*** Opening of Material for this exercise ***

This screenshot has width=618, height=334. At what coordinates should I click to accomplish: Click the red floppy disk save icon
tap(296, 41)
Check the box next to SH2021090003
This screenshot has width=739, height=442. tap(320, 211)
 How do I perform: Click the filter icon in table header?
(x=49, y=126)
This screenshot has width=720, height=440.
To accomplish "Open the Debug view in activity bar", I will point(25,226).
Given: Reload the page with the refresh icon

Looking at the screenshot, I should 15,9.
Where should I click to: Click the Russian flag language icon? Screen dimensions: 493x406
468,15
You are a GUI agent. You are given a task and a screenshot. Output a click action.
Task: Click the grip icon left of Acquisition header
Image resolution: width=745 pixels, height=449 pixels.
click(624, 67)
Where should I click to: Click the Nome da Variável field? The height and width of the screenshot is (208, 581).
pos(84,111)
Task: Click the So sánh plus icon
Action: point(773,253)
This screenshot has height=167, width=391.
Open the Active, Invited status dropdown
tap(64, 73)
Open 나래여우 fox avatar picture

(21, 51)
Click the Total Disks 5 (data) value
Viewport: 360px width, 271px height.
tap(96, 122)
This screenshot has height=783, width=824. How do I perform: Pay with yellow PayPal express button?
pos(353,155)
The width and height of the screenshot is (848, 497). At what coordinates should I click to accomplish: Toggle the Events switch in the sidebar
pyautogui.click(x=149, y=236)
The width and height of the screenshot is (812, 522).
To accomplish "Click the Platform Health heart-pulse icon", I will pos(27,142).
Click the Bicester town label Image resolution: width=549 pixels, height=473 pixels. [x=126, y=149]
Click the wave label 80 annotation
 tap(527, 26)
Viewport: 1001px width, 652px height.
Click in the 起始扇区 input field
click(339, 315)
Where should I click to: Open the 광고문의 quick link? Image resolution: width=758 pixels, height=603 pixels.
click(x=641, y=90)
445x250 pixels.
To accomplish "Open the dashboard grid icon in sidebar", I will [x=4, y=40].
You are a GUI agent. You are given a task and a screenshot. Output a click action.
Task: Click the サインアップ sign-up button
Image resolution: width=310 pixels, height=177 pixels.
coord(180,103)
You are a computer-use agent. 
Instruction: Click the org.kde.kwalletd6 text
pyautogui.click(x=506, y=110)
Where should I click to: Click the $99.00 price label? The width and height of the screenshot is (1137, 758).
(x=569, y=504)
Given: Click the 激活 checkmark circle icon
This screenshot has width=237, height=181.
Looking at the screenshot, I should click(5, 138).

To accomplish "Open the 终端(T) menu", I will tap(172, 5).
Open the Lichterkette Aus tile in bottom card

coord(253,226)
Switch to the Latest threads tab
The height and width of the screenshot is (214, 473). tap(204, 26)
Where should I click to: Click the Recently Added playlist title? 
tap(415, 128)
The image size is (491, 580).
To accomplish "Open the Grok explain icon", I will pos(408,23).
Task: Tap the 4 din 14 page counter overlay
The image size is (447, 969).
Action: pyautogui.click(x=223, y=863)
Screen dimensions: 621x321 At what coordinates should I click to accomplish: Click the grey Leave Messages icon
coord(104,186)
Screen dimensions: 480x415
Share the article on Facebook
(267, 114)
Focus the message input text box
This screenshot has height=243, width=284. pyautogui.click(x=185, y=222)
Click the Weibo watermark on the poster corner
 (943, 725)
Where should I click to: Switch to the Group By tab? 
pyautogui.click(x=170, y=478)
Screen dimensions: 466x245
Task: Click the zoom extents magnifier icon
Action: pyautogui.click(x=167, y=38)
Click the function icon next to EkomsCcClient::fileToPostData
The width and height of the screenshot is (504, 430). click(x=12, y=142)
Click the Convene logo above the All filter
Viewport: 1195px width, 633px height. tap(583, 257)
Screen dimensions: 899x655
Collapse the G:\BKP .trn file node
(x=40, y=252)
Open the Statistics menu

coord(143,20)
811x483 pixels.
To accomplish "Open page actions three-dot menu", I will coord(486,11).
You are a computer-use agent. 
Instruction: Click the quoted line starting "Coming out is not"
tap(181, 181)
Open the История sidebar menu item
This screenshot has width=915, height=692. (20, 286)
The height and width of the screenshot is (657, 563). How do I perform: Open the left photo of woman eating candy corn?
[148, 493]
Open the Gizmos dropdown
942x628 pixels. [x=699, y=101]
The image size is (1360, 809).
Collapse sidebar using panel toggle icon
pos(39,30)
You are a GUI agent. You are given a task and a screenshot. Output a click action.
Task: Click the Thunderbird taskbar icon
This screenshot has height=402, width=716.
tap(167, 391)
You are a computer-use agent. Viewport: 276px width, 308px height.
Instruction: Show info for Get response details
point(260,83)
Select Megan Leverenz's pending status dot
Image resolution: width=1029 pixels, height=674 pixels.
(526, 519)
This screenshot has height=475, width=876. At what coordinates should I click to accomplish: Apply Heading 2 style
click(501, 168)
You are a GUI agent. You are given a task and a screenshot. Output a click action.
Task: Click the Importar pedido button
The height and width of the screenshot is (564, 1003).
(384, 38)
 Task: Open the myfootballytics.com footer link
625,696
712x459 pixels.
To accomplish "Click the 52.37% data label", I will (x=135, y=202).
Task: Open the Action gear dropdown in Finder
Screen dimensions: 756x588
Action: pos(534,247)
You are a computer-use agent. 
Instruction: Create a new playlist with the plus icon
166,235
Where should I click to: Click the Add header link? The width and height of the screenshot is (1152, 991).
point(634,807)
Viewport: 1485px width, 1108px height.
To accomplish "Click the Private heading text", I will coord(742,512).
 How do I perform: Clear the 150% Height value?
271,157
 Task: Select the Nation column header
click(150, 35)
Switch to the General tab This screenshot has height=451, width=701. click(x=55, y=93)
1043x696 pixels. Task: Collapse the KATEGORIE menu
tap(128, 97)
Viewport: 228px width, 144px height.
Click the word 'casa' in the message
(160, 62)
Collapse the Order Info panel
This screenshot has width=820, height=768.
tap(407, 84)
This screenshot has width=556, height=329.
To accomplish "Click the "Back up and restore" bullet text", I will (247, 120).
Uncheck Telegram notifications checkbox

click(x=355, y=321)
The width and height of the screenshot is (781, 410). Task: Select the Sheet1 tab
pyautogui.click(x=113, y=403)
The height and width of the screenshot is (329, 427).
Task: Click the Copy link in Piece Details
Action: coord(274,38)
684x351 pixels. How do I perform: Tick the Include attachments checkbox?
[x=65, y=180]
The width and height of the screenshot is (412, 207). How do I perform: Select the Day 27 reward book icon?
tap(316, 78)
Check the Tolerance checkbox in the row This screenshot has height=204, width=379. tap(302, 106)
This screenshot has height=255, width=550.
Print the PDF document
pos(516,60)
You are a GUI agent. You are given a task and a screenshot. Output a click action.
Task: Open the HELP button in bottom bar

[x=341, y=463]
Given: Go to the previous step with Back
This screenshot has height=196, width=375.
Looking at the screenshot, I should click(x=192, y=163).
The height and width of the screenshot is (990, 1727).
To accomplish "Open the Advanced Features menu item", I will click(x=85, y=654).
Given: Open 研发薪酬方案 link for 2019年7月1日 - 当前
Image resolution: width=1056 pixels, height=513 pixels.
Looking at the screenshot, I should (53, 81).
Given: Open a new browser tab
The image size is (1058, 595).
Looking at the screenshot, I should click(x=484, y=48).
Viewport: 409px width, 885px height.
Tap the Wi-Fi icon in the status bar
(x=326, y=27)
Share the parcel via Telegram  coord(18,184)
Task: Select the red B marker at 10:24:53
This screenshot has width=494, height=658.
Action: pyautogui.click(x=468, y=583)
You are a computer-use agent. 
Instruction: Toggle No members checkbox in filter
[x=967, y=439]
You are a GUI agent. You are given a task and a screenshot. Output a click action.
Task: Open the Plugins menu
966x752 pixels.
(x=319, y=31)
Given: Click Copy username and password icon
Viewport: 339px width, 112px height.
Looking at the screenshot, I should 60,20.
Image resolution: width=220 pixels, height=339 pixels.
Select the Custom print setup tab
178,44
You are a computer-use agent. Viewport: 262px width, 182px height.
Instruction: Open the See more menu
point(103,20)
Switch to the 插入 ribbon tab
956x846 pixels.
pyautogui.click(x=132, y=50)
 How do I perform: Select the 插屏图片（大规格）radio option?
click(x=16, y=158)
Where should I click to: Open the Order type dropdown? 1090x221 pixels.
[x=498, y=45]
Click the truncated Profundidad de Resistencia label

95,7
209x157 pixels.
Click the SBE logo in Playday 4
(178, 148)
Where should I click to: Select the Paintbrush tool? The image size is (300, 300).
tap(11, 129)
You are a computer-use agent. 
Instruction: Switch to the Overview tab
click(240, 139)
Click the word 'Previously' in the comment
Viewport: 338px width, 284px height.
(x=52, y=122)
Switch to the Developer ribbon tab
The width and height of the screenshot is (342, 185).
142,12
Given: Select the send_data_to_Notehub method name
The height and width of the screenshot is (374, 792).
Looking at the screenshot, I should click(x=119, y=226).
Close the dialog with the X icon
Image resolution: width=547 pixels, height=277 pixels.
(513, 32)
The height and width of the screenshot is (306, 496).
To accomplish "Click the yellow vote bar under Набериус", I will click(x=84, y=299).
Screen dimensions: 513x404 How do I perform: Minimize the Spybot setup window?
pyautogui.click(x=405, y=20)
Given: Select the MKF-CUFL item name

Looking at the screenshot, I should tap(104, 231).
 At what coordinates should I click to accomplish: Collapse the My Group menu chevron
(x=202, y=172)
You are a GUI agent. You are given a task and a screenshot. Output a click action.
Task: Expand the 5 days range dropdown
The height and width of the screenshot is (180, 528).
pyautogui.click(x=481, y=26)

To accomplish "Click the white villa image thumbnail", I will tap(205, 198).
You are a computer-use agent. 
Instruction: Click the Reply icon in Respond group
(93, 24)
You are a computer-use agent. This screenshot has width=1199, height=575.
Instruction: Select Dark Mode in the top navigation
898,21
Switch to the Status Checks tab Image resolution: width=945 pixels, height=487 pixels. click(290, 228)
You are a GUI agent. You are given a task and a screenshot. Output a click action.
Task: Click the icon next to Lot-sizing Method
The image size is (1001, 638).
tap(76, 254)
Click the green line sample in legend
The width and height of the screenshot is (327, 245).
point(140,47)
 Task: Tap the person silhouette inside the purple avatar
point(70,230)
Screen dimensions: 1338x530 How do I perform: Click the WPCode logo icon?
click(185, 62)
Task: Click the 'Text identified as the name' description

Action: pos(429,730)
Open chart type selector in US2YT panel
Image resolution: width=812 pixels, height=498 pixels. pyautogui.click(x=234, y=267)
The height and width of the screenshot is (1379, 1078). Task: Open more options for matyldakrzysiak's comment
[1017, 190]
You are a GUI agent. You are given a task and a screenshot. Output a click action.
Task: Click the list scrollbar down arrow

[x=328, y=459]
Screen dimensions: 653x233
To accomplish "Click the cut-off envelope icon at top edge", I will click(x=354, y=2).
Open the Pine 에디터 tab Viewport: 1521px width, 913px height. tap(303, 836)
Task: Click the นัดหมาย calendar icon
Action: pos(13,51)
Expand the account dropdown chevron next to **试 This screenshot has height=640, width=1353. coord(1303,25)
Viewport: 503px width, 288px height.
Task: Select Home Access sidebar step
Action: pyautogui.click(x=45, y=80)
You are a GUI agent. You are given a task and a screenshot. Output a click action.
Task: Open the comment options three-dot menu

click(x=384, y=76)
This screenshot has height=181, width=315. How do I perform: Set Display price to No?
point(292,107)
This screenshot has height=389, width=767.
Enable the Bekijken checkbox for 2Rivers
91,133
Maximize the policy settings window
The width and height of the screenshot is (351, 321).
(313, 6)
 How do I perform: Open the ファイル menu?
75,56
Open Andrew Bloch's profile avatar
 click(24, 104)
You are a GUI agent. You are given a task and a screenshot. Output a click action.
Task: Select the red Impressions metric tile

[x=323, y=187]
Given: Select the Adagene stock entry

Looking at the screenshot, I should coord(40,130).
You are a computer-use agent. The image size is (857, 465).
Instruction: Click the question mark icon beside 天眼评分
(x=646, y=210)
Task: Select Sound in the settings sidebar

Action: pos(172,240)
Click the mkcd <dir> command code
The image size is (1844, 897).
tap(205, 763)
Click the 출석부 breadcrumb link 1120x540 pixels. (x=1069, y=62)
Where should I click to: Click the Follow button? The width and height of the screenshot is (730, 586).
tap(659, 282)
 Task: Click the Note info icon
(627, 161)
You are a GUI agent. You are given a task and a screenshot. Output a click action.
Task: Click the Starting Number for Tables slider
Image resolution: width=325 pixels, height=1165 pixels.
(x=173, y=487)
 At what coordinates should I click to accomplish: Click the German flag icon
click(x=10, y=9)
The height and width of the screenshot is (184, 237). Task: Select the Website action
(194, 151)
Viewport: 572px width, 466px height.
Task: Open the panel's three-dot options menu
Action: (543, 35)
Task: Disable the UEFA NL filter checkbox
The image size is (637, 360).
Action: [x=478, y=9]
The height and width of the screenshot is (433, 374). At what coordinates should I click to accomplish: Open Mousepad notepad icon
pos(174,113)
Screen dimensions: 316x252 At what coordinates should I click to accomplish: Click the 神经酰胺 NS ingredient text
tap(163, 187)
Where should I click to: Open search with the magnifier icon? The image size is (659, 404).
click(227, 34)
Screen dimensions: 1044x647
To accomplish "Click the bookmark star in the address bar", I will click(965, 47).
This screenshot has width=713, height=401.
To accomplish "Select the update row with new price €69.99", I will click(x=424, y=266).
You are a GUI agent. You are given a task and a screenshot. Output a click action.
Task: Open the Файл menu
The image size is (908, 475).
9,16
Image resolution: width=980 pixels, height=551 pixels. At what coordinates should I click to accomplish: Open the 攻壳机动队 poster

*** Close of Material for this exercise ***

Assignment:
Search the records for the string "ribbon" and report each line that has it.

Answer section:
Switch to the 插入 ribbon tab
Switch to the Developer ribbon tab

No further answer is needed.